Saved entries
____
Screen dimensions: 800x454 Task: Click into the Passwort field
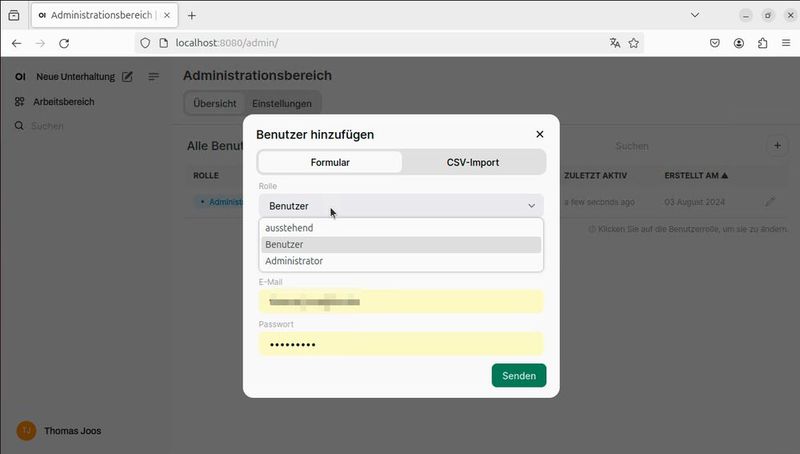point(401,344)
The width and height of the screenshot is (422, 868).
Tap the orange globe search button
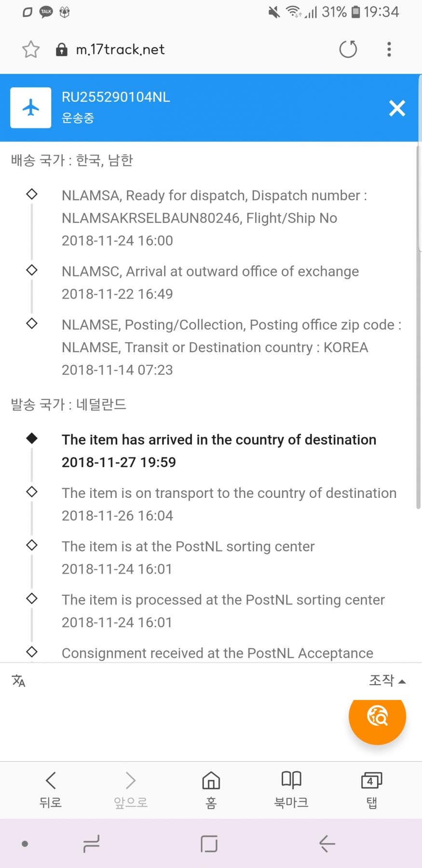pyautogui.click(x=377, y=716)
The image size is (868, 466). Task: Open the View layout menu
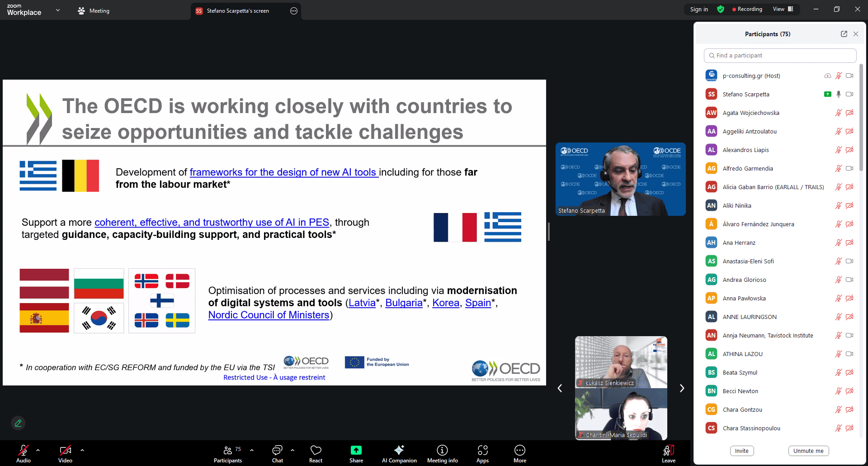(x=783, y=9)
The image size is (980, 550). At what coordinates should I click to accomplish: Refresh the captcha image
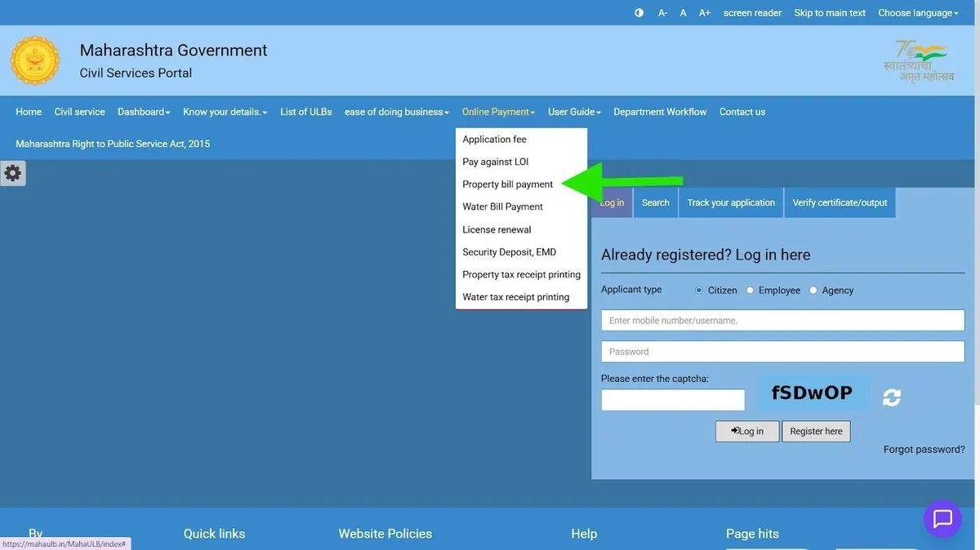(891, 397)
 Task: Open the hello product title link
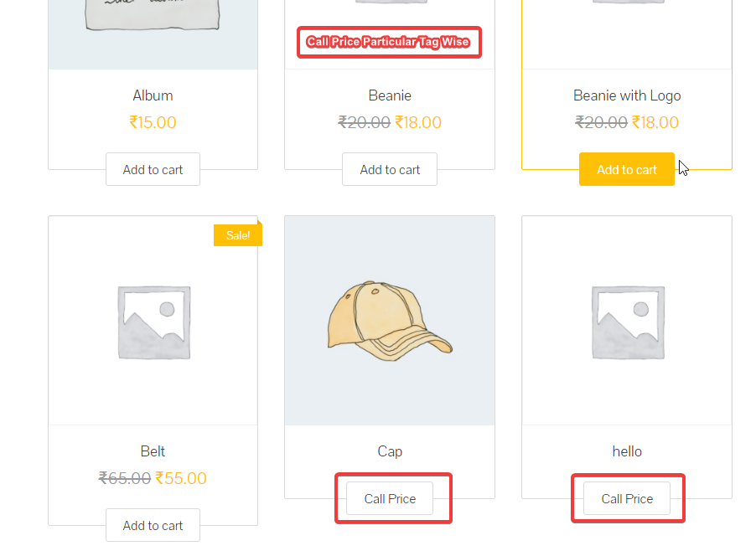click(x=627, y=451)
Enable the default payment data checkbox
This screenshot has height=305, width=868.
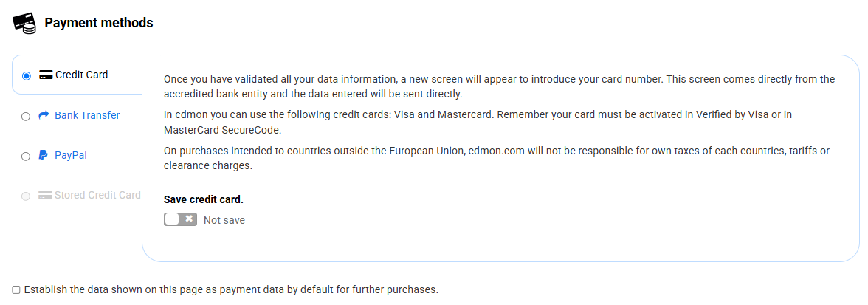16,289
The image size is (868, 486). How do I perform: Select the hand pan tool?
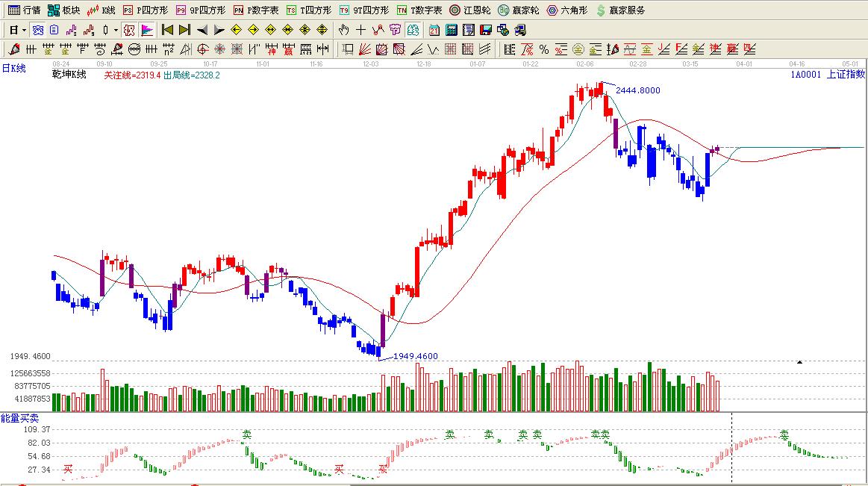coord(343,30)
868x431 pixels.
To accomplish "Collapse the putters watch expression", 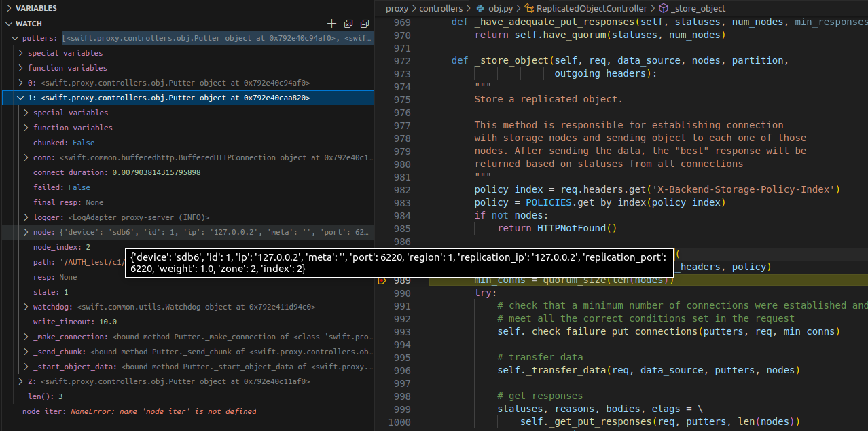I will click(15, 38).
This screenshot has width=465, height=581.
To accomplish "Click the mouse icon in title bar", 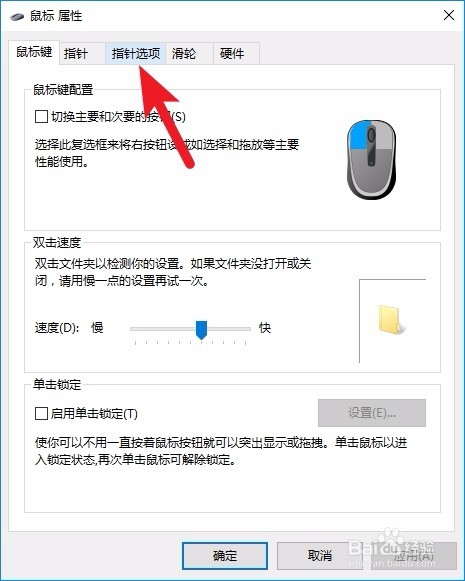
____
* **ABOUT THIS EXERCISE**:
Could you copy exactly, and with no pictures, the lines above from the one containing "This screenshot has width=465, height=581." through the last line, both included?

* **REPLY**:
This screenshot has width=465, height=581.
To accomplish "Click the mouse icon in title bar", 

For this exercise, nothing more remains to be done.